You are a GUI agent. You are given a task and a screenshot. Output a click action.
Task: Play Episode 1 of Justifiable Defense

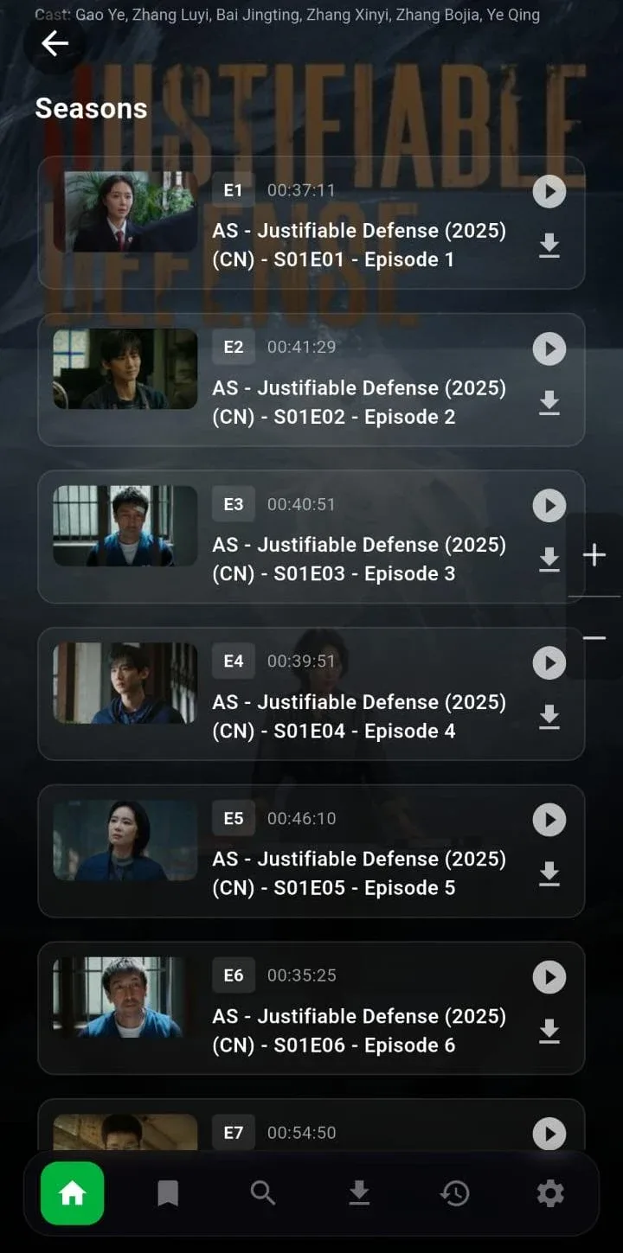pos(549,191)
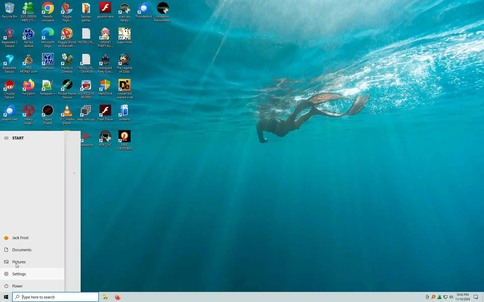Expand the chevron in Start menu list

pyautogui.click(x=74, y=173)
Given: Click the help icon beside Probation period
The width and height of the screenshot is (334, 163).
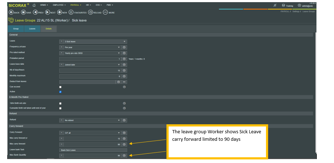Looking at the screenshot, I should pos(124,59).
-.-.-
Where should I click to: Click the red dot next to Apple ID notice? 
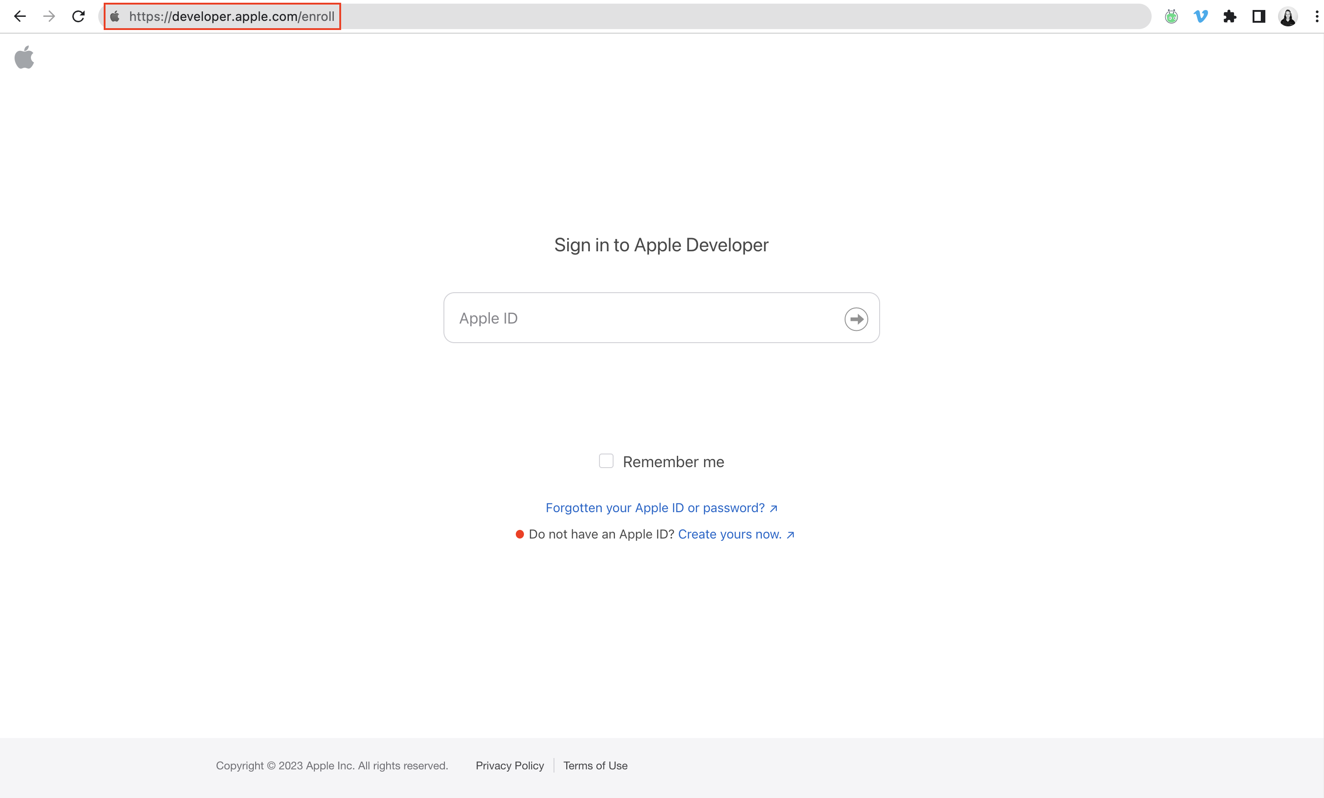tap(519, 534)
-.-.-
*YOUR OBJECTIVE*:
Rewrite the part of the data that opens with the line containing "Given: Click the" and closes with the line containing "Looking at the" as a JSON list of strings, with one string per line and blank lines omitted. Leave the pictures out of the answer.

*EXERCISE SOLUTION*:
[
  "Given: Click the help icon beside Probation period",
  "The width and height of the screenshot is (334, 163).",
  "Looking at the screenshot, I should pos(124,59)."
]